Making its European Premiere at Frightfest 2017 as part of the Discovery Screen scheduling, Iranian /American film-maker Natasha Kermani’s Imitation Girl evokes memories of The Man Who Fell To Earth and John Carpenter’s Starman, but provides a refreshing slant on both those earlier movies and Kermani is to be saluted for creating one of the most thought-provoking and tenderly filmed cult science fiction films of the 21st Century.
Crash-landing in the middle of the South-Western American desert, a liquid alien form assumes the identity of a discarded magazine cover star, Julianna (Lauren Ashley Carter), a porn star and model making a living in New York City. Julianna is not aware of the arrival of her imitation and is struggling with her own journey, with a drug addiction and questionable relationships.
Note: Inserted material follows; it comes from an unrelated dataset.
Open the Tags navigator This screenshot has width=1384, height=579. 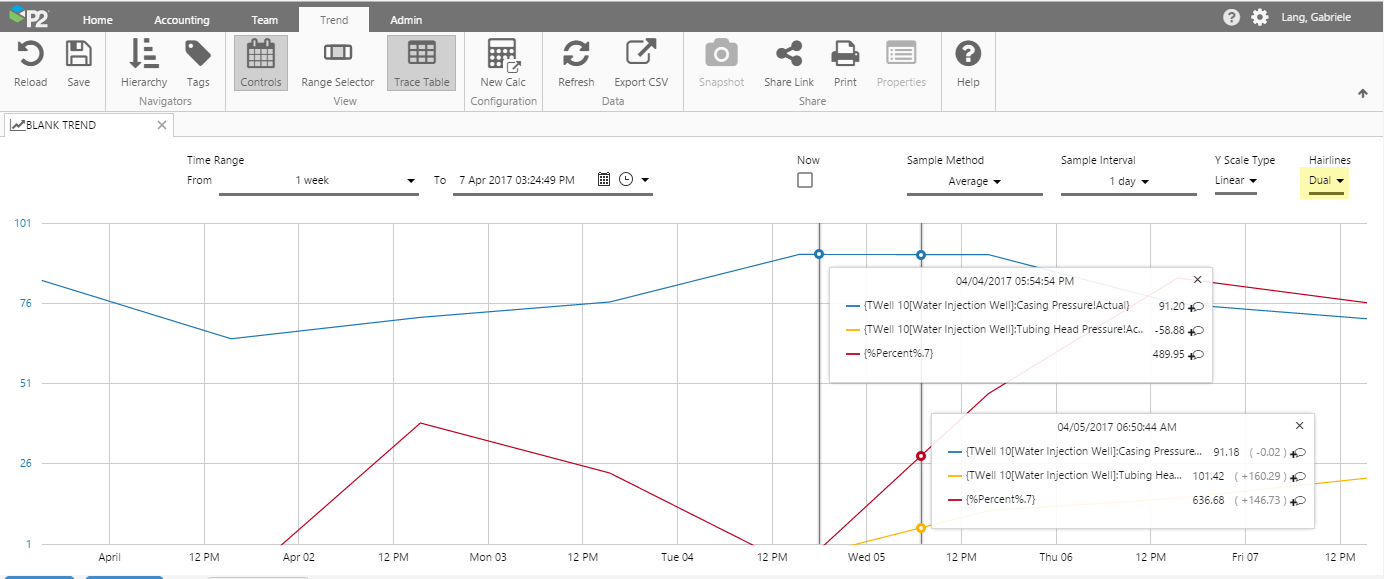pyautogui.click(x=198, y=54)
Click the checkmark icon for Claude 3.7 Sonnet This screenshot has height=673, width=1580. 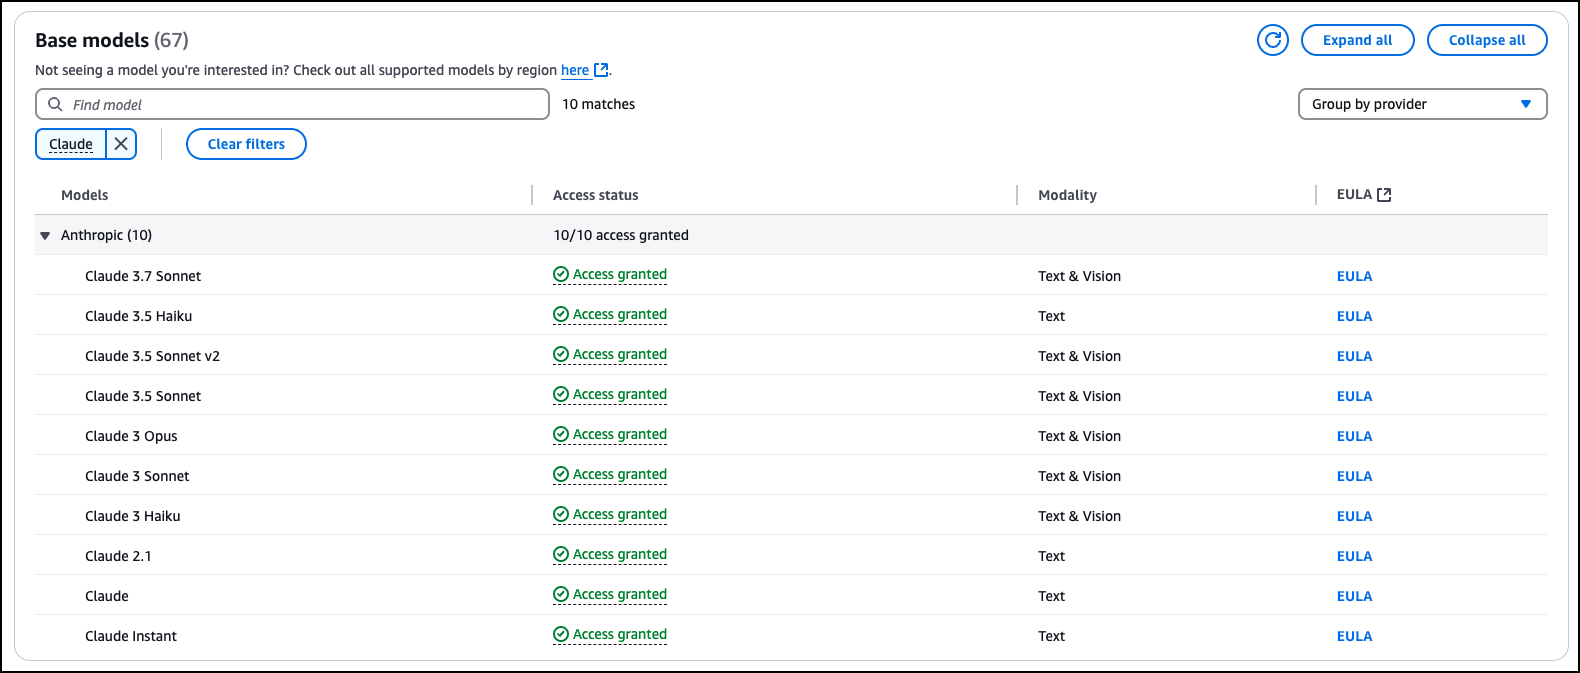click(x=561, y=275)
Meanwhile, the imitation finds a surrogate home with an Iranian brother and sister, who are both fascinated and mystified by her. In turn, unaware of her origins, they begin to help her to overcome her alienation and detachment from the world. The alien is very receptive to language and actions and learns to communicate effectively and quickly in her bid to find her place on this planet…
It is an absolutely refreshing delight to encounter a science-fiction film with a strong female protagonist that isn’t gung-ho, as well as an alien arrival film that doesn’t rely on that huge CGI-battle and great shocks in the process a la Independence Day. Kermani has such adept feeling and passion for the subject and brings her cross-cultural background to good use. At a brisk 84 minutes running time, the film certainly keeps the interest flowing.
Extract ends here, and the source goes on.